* **What you should do**
Gather every line of the listing that contains the string "Task", and copy each one unchanged.

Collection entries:
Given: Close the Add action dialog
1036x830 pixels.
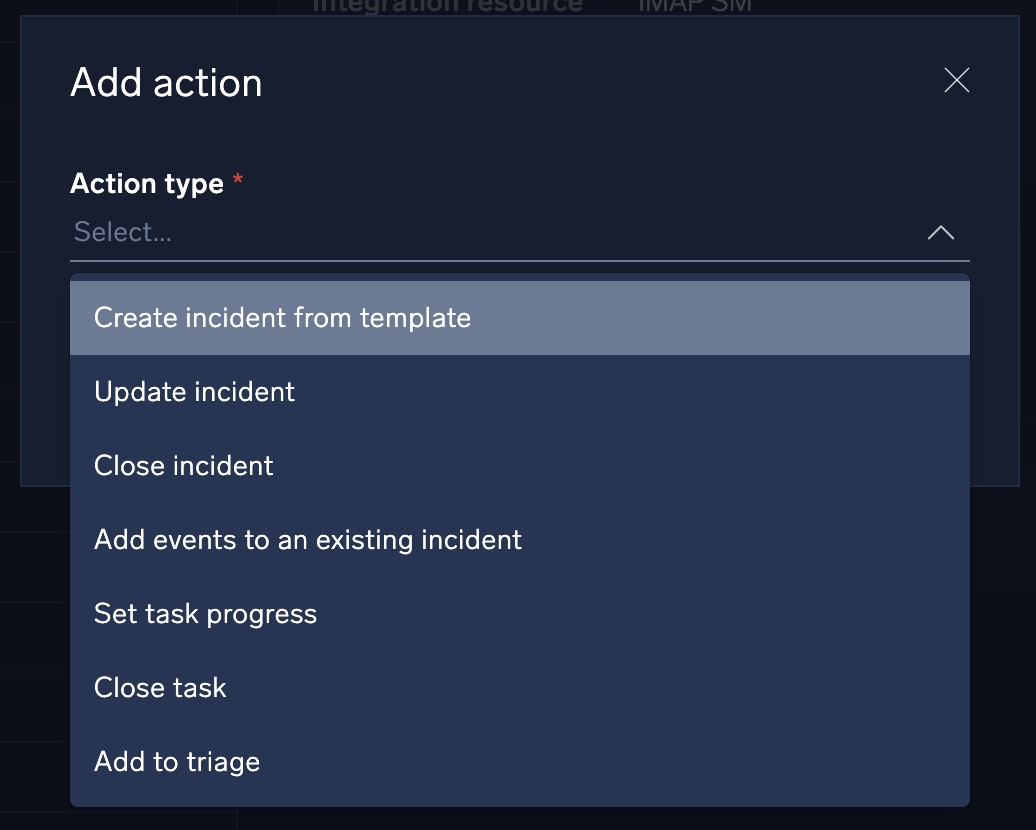Looking at the screenshot, I should [x=957, y=81].
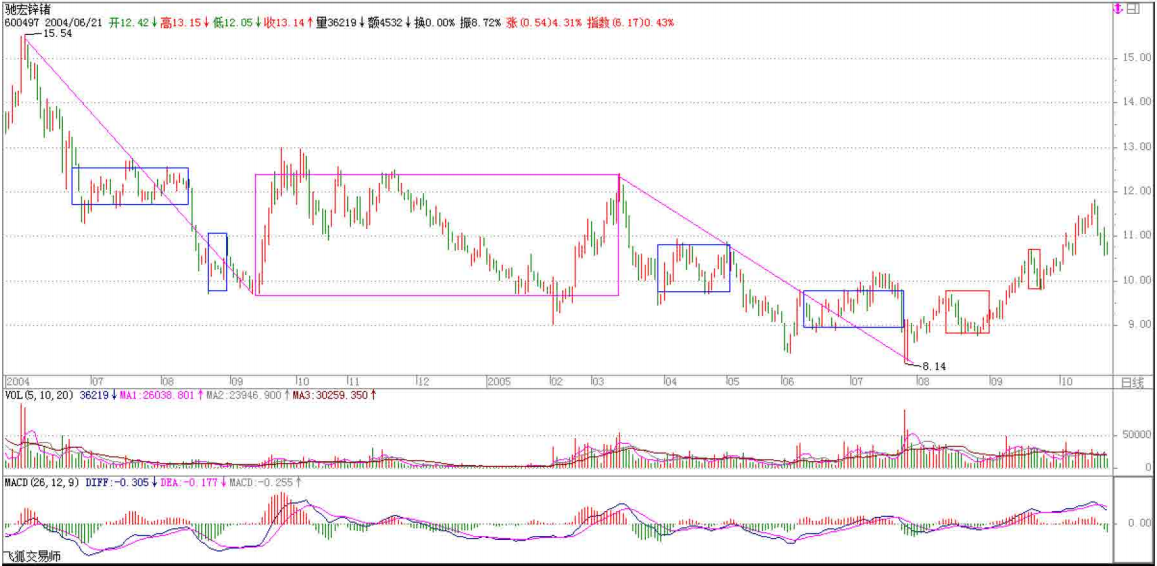1157x566 pixels.
Task: Click the 8.14 low price marker
Action: click(934, 367)
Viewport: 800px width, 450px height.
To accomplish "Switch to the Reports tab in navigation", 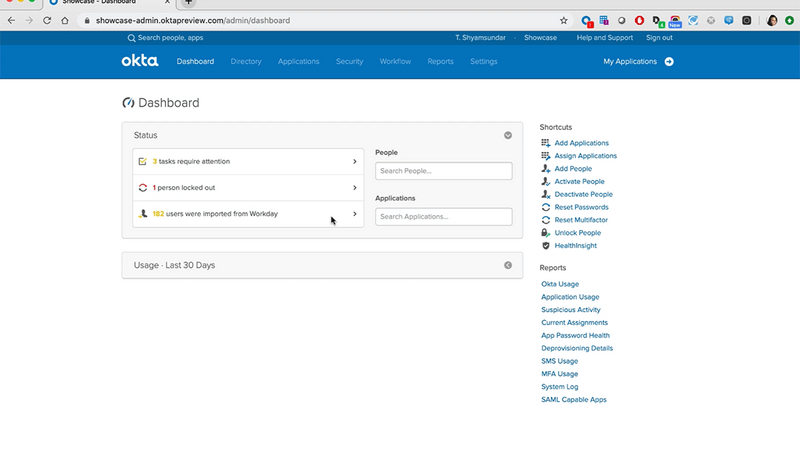I will 440,61.
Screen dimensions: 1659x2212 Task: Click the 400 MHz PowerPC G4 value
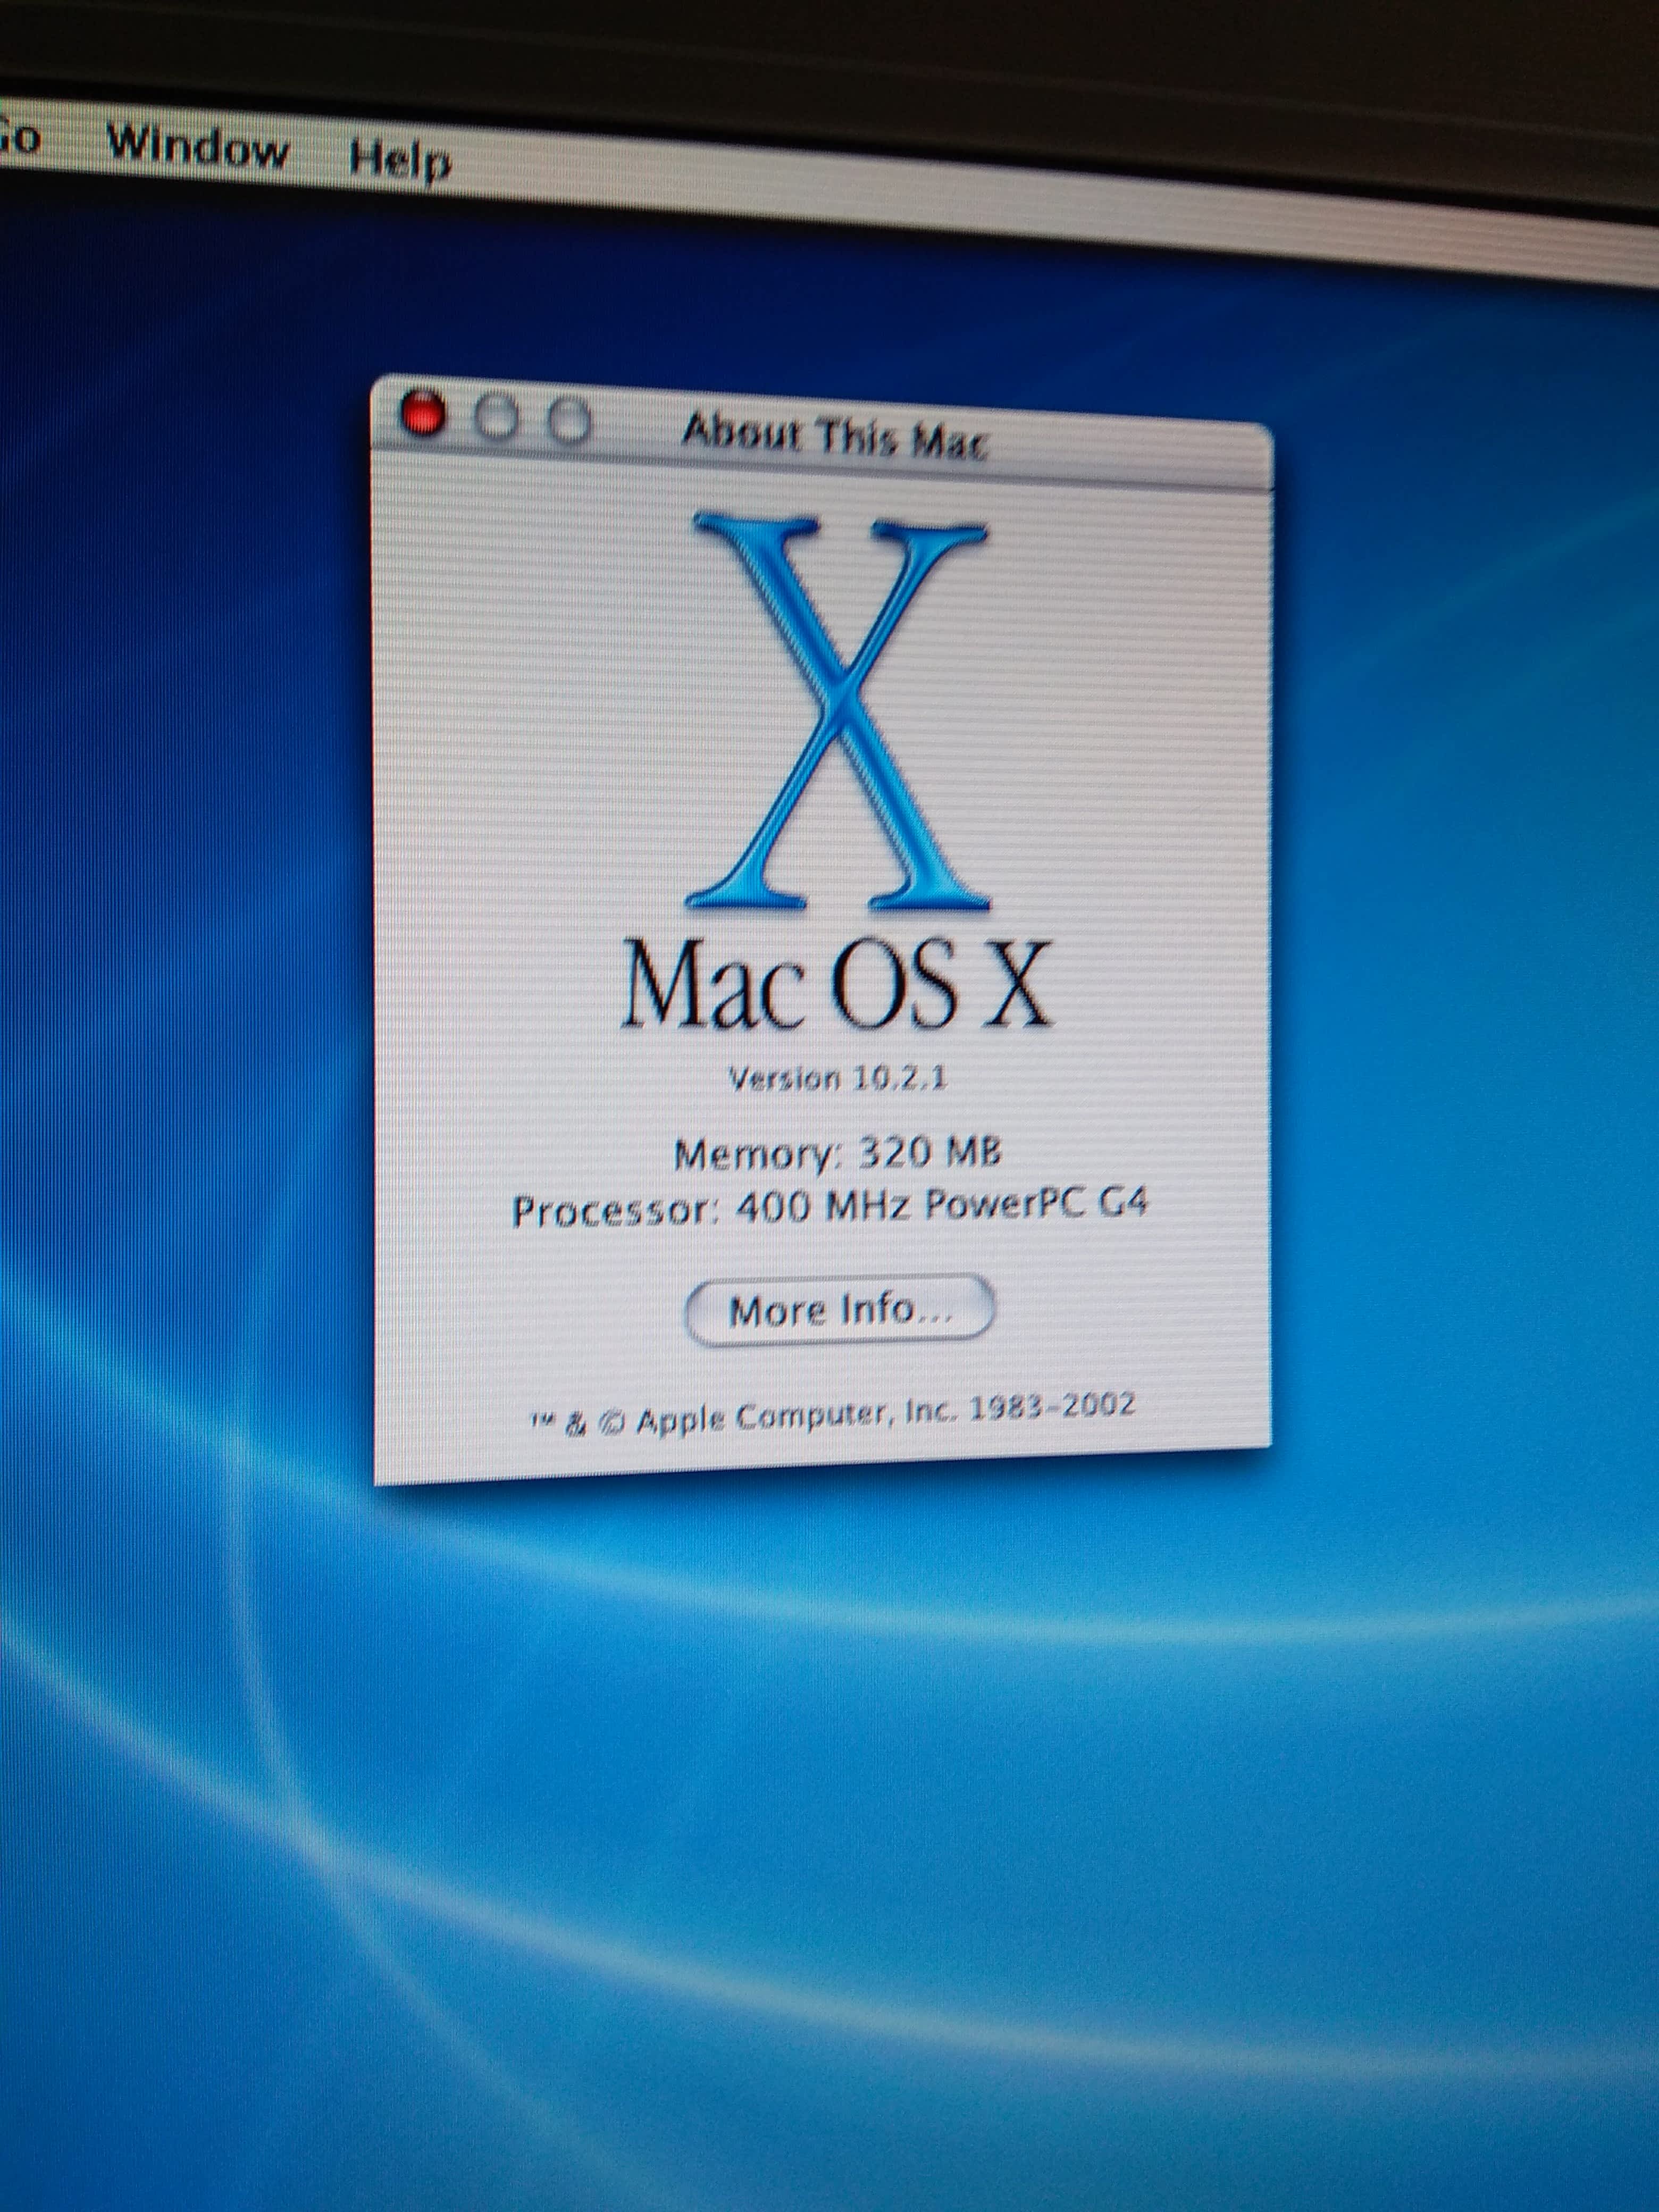click(x=941, y=1205)
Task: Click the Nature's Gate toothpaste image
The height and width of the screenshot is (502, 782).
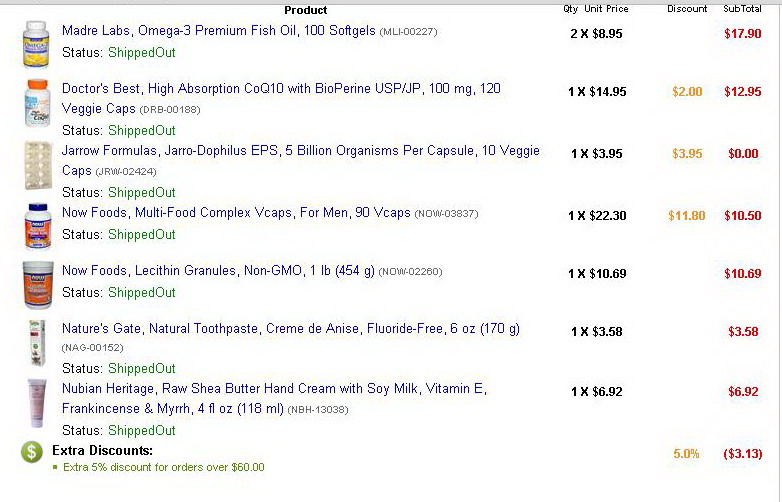Action: click(x=37, y=343)
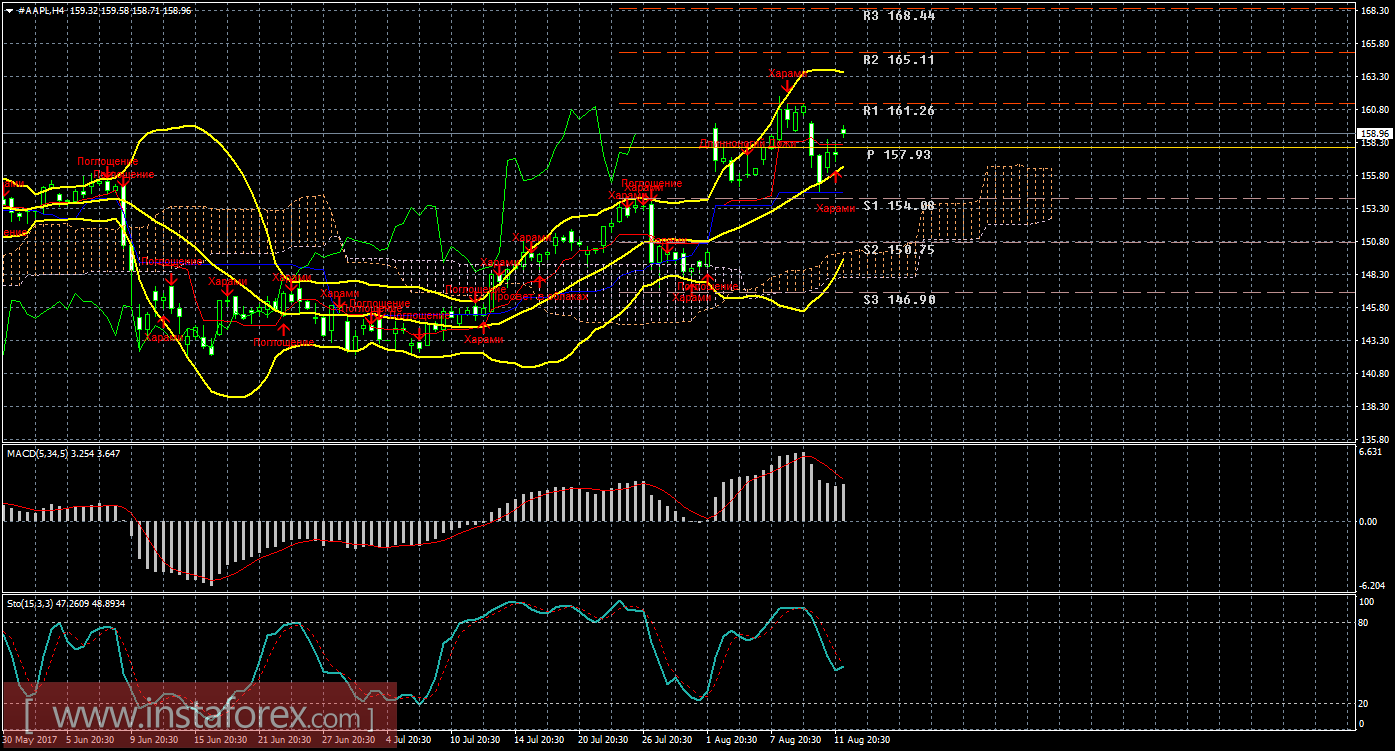Select the Длинноногий Дожи pattern label
The image size is (1395, 751).
tap(748, 145)
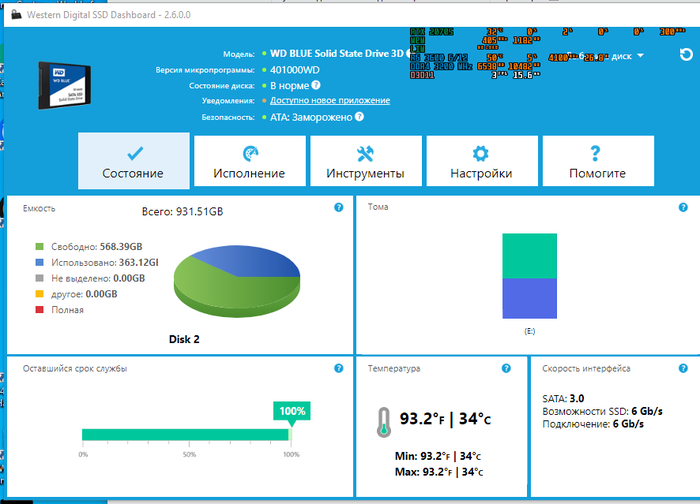Screen dimensions: 700x504
Task: Open the Доступно новое приложение link
Action: [x=330, y=101]
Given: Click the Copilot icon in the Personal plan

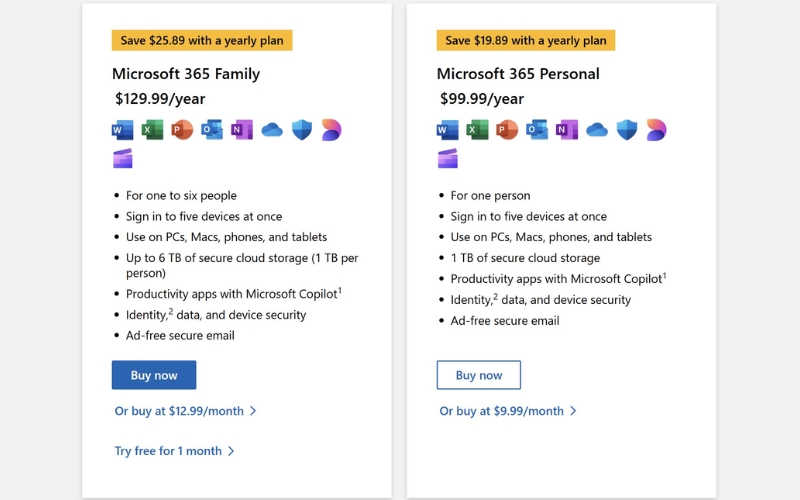Looking at the screenshot, I should tap(656, 130).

* **Solution**
Task: Click the 8.14 low price marker
Screen dimensions: 1659x2212 Task: Click the 400 MHz PowerPC G4 value
Task: Click the Nature's Gate toothpaste image
Task: Open the Доступно новое приложение link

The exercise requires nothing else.